*EXERCISES:*
**A)** Rewrite the paragraph of the abstract on verb subcategorization that begins "The subcategorization preference of a verb" as a short list that keeps its main facts.
**B)** Answer these questions from the abstract on verb subcategorization:
(i) Which corpus supplies the conversational data?
(ii) Whose data are described as sentence-completion data?
(iii) According to the first numbered finding, what do different verb senses have?
**C)** Pick up the abstract on verb subcategorization at the point where it stops, and write its next part.

──────── SOURCE EXTRACT

|
Abstract:
The subcategorization preference of a verb is significantly
affected by its discourse context and its word sense. This suggests
that processing models must (1) represent subcategorization biases
at the level of the semantic lemma ('sense bias'), rather than
orthographic word ('verb bias'), and (2) be able to integrate
multiple probabilistic factors (sense bias, genre bias, animacy
bias, etc.). Frequencies are strongly dependent on the method used
for computing them.
By comparing subcategorization frequencies across six corpora
(Connine et al.'s (1984) sentence-production data, Garnsey et al.'s
(1997) sentence-completion data, written text (the Brown, Wall
Street Journal, and British National corpora), and conversational
data (the Switchboard corpus)) we show that:
1) Different verb senses have different subcategorization
probabilities.
Processing models generally assume that subcategorization biases
are specific to each verb entry (Clifton, Frazier, & Connine,
1994; Garnsey, 1997; Spivey-Knowlton & Sedivy, 1995; Trueswell
et al., 1993, inter alia). Our results reveal biases at the level
of the semantic lemma ('sense bias') rather than orthographic
word.
2) The genre constrains the
subcategorization probabilities of a verb.
Following work by Merlo (1994), Roland and Jurafsky (1998)

────────────────
──────── STORED DATA

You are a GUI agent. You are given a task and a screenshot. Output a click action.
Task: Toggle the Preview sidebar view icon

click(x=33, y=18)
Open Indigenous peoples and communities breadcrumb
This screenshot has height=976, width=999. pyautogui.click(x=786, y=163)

────────────────
──────── STORED DATA

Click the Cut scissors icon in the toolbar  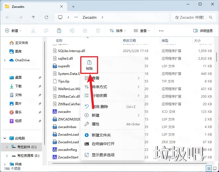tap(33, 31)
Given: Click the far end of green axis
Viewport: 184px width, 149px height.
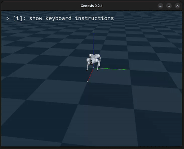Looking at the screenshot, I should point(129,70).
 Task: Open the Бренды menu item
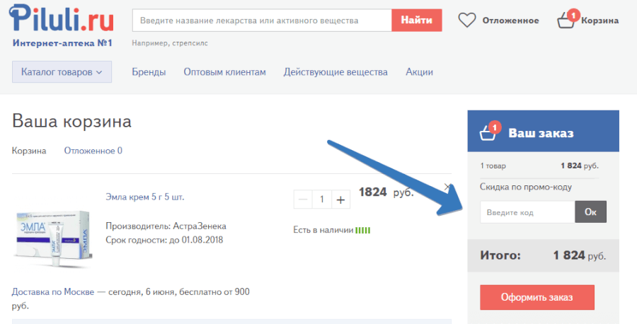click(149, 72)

────────────────

*ANSWERS PROVIDED:*
**A)**
- A verb's subcategorization preference depends heavily on its discourse context and its word sense.
- So processing models must represent subcategorization biases at the level of the semantic lemma ("sense bias") rather than the orthographic word ("verb bias").
- Processing models must also integrate several probabilistic factors, such as sense bias, genre bias and animacy bias.
- How frequencies come out depends strongly on the method used to compute them.

**B)**
(i) The Switchboard corpus.
(ii) Garnsey et al.'s (1997).
(iii) Different subcategorization probabilities.

**C)**
showed that subcategorization frequencies in elicited data (Connine
et al., 1984) differed from those in natural corpora (elicited
sentences have a greater probability of PPs but fewer passives and
zero arguments). They gave functional explanations for these
differences. We extend this work by showing that discourse topic,
verbal aspect and the animacy of the syntactic subject all affect
verb sense, and thereby subcategorization. For example when
subjects in Connine et al. were asked to use the verb
pass
with the discourse topic 'school' they tended to use the 'pass a
test' sense - a DO-biased sense rare in the Brown and WSJ data.
Perfective aspect correlates with DO complementation and
imperfective with SC (Dowty, 1990); such aspectual biases were
found in the elicited data. Additionally, we found that
inanimate-subject senses of verbs like
worry
were preempted by the generally animate subjects of the elicited
sentences.
As sentence-processing models grow more probabilistic, we need a
deeper understanding of the constraints which affect these
probabilities, in order to ensure the methodological soundness of
our measures and accurate representation of the complex factors
which influence our models.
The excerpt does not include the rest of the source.